On January 31, the government’s annual Economic Survey painted a picture of reform for a ghar wapsi of Indian start-ups which had moved abroad.
It suggested multiple changes in the taxation regime and capital flow regulation to encourage young companies to shift their domicile back to India.
Startups and investors saw it as a precursor to bigger things. Perhaps, their long-standing demand of taxing the returns of investments in private firms at the same rate as their listed counterparts was on the horizon. Or that of simplifying the tax regime around employee stock options.
But that was not to be. To make matters worse, the government actually went on a reverse gear on startup reforms the following day as it announced the budget.
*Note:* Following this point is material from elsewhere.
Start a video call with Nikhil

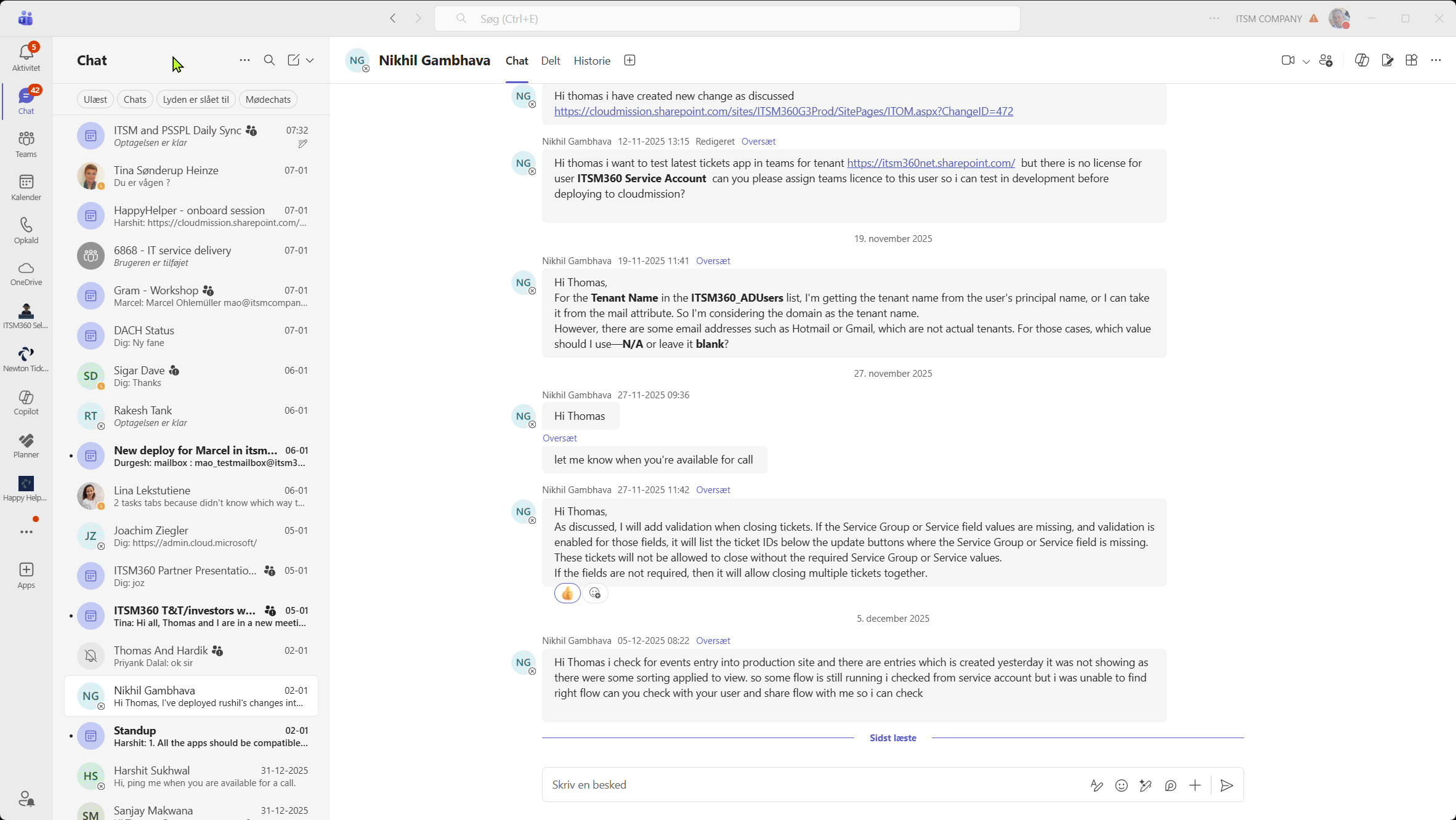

In an about-turn that no one in the startup ecosystem saw coming, the government seems to have tightened the noose on foreign funding for startups even as the sector grapples with a funding crunch with no end in sight.
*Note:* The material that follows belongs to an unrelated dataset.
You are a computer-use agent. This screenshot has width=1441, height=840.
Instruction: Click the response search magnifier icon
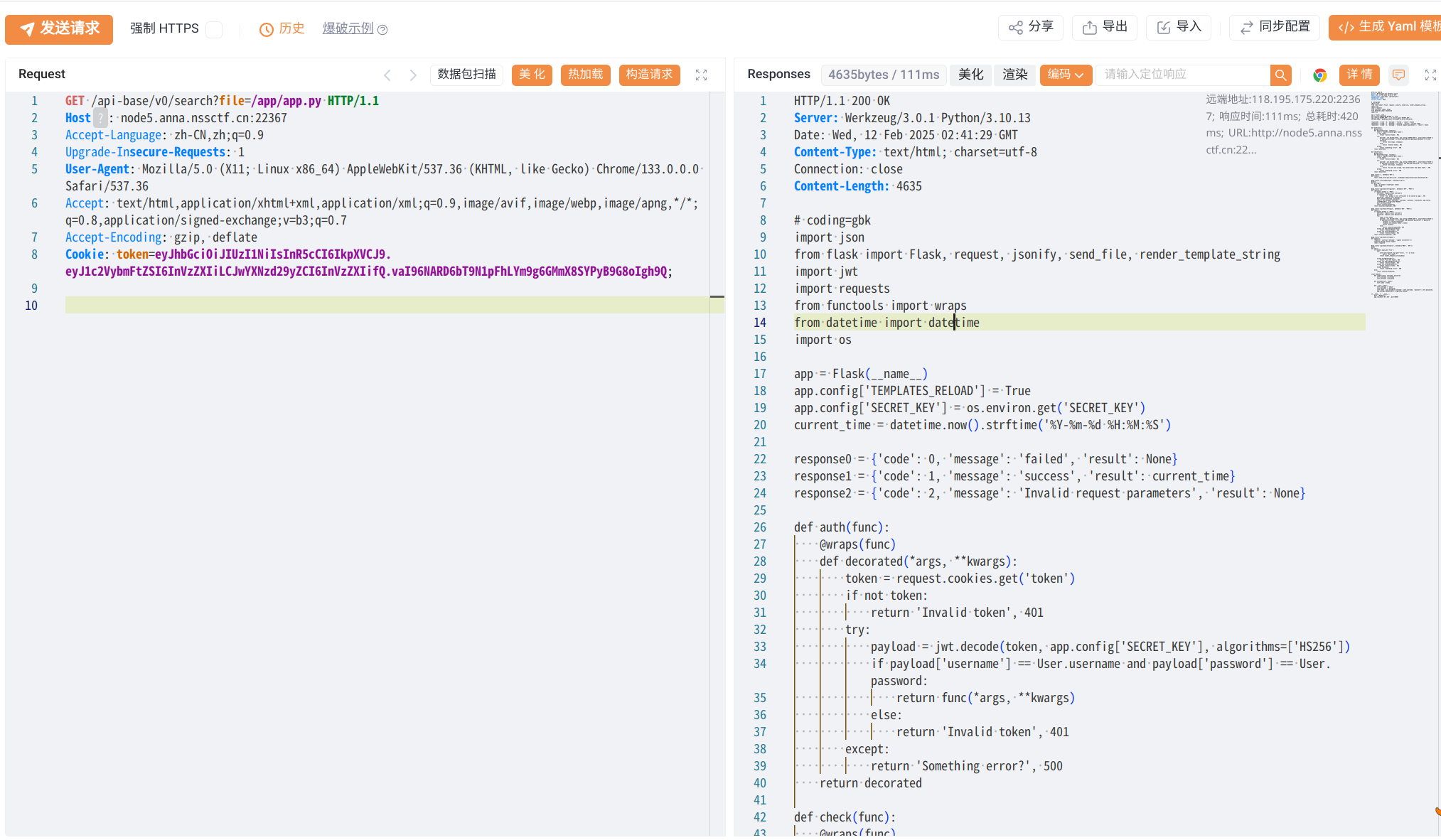[1280, 75]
It has mandated that the so-called angel tax regime will now also apply to money flowing into Indian startups from abroad. Here’s what you need to know about the change that has everyone from startups to venture capital (VC) investors concerned about the fate of funding in the sector:
What is the angel tax?
The angel tax regime was originally started in 2012 as an anti-abuse measure to prevent money laundering. It mandated that a startup’s fundraise from angel investors could be taxed whenever the funding round happened at a valuation more than the fair value of shares. Tax authorities treat the premium paid by investors as income, taxable at about 31 percent.
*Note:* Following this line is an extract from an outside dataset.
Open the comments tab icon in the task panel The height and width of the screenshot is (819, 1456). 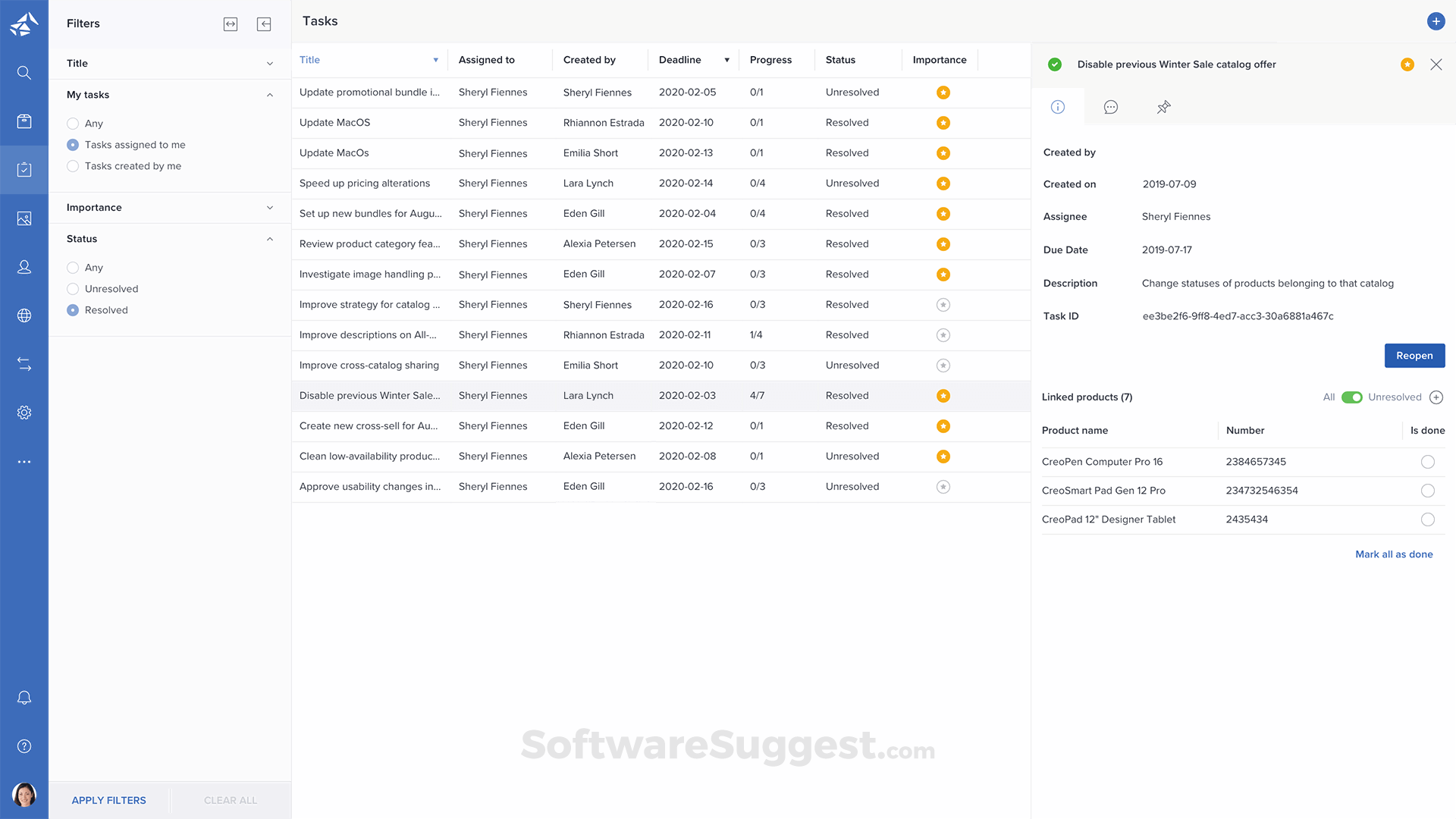coord(1110,107)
Over the years, startups and investors have spoken of being troubled by taxmen because of this provision even in the case of genuine investments. Startups have said that they received tax notices on angel investment raised 3-4 years prior. In some cases, the sum that the startups were to cough up as tax and late payment fees exceeded the original funding amount.
At the height of the angel tax imbroglio in 2019, a survey by LocalCircles showed that over 73 percent of startups that had raised capital between Rs 50 lakh to Rs 2 crore in India have received angel tax notice(s) from the income tax department.
What changes now?
Funding from two classes of startup investors were exempt from the angel tax regime till now — VC firms registered as alternative investment funds (AIF) in India, and all foreign investors.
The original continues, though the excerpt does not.